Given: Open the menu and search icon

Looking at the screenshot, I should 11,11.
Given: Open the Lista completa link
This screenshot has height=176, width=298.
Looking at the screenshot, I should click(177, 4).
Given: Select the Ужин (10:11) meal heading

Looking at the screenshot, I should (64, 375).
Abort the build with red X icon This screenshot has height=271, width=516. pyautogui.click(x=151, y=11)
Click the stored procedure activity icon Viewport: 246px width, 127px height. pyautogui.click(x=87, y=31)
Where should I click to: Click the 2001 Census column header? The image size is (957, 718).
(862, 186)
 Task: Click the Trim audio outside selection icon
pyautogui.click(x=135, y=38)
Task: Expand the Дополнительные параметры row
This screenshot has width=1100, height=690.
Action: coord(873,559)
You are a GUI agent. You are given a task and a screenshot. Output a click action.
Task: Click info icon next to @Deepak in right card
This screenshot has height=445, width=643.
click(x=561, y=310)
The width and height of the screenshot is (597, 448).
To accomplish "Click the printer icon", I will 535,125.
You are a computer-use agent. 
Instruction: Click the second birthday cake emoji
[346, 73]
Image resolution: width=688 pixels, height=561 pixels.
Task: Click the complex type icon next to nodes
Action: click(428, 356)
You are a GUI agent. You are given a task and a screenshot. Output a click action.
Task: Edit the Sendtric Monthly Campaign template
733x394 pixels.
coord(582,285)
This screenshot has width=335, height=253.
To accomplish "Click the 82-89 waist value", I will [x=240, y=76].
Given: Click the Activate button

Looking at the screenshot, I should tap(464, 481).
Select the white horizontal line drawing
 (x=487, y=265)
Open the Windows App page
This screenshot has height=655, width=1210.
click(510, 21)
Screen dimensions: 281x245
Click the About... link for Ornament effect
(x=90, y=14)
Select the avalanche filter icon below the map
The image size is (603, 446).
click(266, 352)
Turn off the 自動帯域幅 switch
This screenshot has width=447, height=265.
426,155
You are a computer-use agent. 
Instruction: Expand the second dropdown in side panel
_ _ _
▶ **Action item**:
Transcribe all the data word for word, as it appears above.

▶ **Result of the exercise**:
Given: Open the menu and search icon

Looking at the screenshot, I should 11,11.
Given: Open the Lista completa link
This screenshot has height=176, width=298.
Looking at the screenshot, I should click(177, 4).
Given: Select the Ужин (10:11) meal heading

Looking at the screenshot, I should (64, 375).
Abort the build with red X icon This screenshot has height=271, width=516. pyautogui.click(x=151, y=11)
Click the stored procedure activity icon Viewport: 246px width, 127px height. pyautogui.click(x=87, y=31)
Where should I click to: Click the 2001 Census column header? The image size is (957, 718).
(862, 186)
 Task: Click the Trim audio outside selection icon
pyautogui.click(x=135, y=38)
Task: Expand the Дополнительные параметры row
This screenshot has width=1100, height=690.
Action: coord(873,559)
You are a GUI agent. You are given a task and a screenshot. Output a click action.
Task: Click info icon next to @Deepak in right card
This screenshot has height=445, width=643.
click(x=561, y=310)
The width and height of the screenshot is (597, 448).
To accomplish "Click the printer icon", I will 535,125.
You are a computer-use agent. 
Instruction: Click the second birthday cake emoji
[346, 73]
Image resolution: width=688 pixels, height=561 pixels.
Task: Click the complex type icon next to nodes
Action: click(428, 356)
You are a GUI agent. You are given a task and a screenshot. Output a click action.
Task: Edit the Sendtric Monthly Campaign template
733x394 pixels.
coord(582,285)
This screenshot has width=335, height=253.
To accomplish "Click the 82-89 waist value", I will [x=240, y=76].
Given: Click the Activate button

Looking at the screenshot, I should tap(464, 481).
Select the white horizontal line drawing
 (x=487, y=265)
Open the Windows App page
This screenshot has height=655, width=1210.
click(510, 21)
Screen dimensions: 281x245
Click the About... link for Ornament effect
(x=90, y=14)
Select the avalanche filter icon below the map
The image size is (603, 446).
click(266, 352)
Turn off the 自動帯域幅 switch
This screenshot has width=447, height=265.
426,155
You are a computer-use agent. 
Instruction: Expand the second dropdown in side panel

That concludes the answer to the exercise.